Mientras que el Poder Ejecutivo ha dado un paso importante para revertir la tendencia de 10 puntos de caída en dos meses en la aprobación de la opinión pública con el nombramiento de un nuevo premier y gabinete, el Congreso atraviesa una nueva crisis de credibilidad en razón de las múltiples denuncias que se ciernen sobre varios de sus representantes y que han acaparado –y acaparan– las primeras planas y los headlines de los medios de comunicación.

En ese sentido no es muy difícil adelantarse a los resultados que arrojen las próximas encuestas sobre la aprobación del primer poder del Estado, en comparación con las que resulten del presidente de la república y el Ejecutivo.
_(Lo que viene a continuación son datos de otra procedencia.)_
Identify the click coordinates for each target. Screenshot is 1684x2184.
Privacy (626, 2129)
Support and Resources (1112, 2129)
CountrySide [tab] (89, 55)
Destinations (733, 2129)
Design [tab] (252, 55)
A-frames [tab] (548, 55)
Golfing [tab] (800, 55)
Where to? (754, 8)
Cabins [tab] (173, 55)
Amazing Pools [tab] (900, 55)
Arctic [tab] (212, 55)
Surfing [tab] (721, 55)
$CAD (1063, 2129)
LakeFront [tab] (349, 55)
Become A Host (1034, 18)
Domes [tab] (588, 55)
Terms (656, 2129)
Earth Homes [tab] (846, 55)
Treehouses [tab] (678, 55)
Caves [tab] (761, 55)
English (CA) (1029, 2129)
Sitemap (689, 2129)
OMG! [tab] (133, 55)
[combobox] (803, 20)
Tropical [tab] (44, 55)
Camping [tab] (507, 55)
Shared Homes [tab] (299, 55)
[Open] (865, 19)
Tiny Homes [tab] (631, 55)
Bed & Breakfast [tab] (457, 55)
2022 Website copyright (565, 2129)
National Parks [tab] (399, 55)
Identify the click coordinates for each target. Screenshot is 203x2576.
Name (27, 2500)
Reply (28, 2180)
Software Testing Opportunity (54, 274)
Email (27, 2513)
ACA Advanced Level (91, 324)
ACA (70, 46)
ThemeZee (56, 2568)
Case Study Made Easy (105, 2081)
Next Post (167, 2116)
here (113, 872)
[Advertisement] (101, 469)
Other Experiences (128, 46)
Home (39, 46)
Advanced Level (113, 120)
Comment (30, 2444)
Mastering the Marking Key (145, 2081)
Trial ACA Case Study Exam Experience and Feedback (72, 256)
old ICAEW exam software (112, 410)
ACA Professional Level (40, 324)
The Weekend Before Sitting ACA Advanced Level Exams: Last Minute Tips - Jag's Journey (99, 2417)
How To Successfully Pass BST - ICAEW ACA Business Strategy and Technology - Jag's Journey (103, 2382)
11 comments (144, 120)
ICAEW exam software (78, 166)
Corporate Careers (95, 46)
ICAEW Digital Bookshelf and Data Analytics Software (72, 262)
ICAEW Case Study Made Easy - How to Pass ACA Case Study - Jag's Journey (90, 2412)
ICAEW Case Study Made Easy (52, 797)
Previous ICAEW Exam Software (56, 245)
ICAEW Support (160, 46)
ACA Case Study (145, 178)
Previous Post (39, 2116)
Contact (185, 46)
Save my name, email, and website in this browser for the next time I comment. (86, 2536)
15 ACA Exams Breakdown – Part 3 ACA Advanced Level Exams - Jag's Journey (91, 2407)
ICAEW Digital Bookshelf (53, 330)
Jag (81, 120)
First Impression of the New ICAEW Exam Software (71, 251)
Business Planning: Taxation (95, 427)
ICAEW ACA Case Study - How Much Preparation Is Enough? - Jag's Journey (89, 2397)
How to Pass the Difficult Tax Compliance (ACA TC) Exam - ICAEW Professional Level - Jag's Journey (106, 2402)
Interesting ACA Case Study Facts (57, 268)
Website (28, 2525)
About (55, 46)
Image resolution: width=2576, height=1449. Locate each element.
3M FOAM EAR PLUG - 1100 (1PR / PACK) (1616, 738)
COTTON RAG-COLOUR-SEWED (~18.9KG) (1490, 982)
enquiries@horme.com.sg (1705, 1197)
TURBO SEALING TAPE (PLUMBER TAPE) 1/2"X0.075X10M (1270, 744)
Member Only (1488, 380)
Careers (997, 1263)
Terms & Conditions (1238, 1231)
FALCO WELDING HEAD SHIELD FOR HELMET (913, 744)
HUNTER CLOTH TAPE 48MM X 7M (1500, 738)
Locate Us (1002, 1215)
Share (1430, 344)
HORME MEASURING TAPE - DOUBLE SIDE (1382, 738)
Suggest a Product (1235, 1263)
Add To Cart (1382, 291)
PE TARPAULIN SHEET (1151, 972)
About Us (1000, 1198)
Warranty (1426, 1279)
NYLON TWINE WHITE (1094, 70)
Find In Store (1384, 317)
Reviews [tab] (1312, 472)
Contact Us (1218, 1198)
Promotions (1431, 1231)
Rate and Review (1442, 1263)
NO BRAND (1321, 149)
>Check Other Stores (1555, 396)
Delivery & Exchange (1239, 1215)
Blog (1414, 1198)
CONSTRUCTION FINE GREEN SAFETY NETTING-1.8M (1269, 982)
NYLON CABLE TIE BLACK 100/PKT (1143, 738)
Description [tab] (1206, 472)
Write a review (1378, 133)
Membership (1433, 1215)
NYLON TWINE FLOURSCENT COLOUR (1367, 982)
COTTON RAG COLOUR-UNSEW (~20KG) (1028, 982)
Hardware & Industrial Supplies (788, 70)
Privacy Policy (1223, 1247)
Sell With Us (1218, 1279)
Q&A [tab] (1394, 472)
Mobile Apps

El Congreso venía haciendo un lento control de daños gracias a un cambio en el estilo de conducción y a la percepción de que los parlamentarios se habían “puesto las pilas” para sacar adelante una serie de reformas a pasos forzados. Pero ahora todo lo que el Congreso logró hacer de positivo con una mano se está borrando con la otra, pues se ha desatado una sórdida guerra de todos contra todos por el poder. En ella empiezan a salir toda clase de sindicaciones (ciertas o falsas), que embarran a unos y a otros por igual ante los ojos del electorado.

Esta lucha fratricida pone al Congreso nuevamente a tiro de cañón del Poder Ejecutivo o, a prueba de tontos, la representación nacional se está poniendo solita la soga al cuello. Porque hay que ser bien claros: en la medida de que deje de representar a la nación más que en el papel de la Constitución el Congreso podrá ser desechado por cualquier ambicioso –con la aclamación de los mismos electores– como un zapato viejo antes de que se cumpla su mandato. Eso es lo que esperan precisamente el Ejecutivo y varios de sus corifeos mediáticos, “académicos”, “culturales” y de la “sociedad civil”, que buscan romper definitivamente con la correlación de fuerzas actual todavía dominada por el keikismo con casi 60 votos.

Si esto llegara a suceder entonces no habrá poder por el que luchar; porque no habrá Congreso y, además, ninguno de los que están hoy sentados se podrá reelegir. Al menos que la lógica sea “¡Muera Sansón con los filisteos!” y el techo del Congreso caiga sobre los ciento treinta que hoy se empeñan en derribar las propias columnas que albergan sus curules en la Plaza Bolívar. Urge entonces, por el bien de la democracia y del equilibrio de poderes, una cumbre entre las fuerzas políticas representadas en el Congreso para poner fin a esta lucha absurda de acusaciones a diestra y siniestra y conciliar una agenda común que salve al Parlamento de los escándalos. Si hay trapos sucios, que se laven en casa. Eso es mejor, definitivamente, que la muerte de Sansón con los filisteos.